Dudeman stiffened at the tone of his friend’s voice. “You don’t approve, I take it?”

“Given that you have effectively thrown my son to the wolves? No, not really.” Derek frowned thoughtfully. “I mean, I know he’s not really my son. But if Rex Mundi even suspects that Hazard is a double-agent… he will die. Flat out. No luck field will save him.”

“I know.” Dudeman shifted uncomfortably. “But he knew the risks going on. His narrative field, plus his background, makes him the only one with a chance of fooling Mundi and Psiborg long enough to find out who Mundi is. If we’re going to take him down, we need that.” He looked up. “Do you trust me on this?”

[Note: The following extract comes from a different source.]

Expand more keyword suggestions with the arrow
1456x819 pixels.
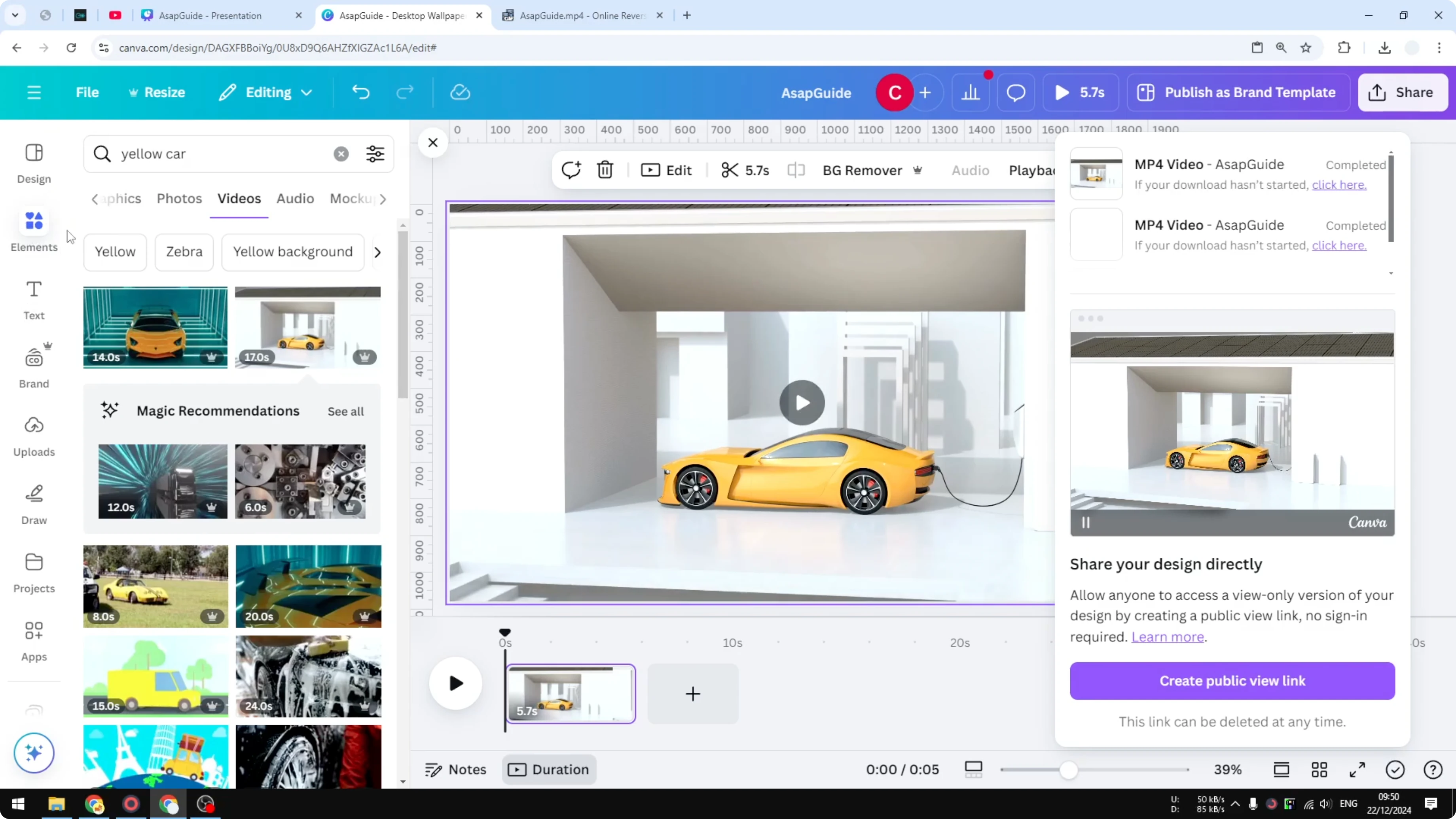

“Always.” Derek stood, cracking his neck. “But there’s no way I’m telling my better half. Alternate universe or not, she would kick my ass.” He sighed. “Have to get back to work. Call me when you’re done the debriefings – I think we need some stiff drinks tonight.”

“Your answer to everything.” But the words were spoken, lightly, and Dudeman nodded. “I will do that. Good luck.”

“You too. Hope this all works out.”

As Nightlord vanished, disappearing without effect or fanfare as easily as he had come, Dudeman sat back thoughtfully. For all his knowledge that this was necessary, he couldn’t help but worry that he was throwing Hazard to the wolves. “I hope so too.”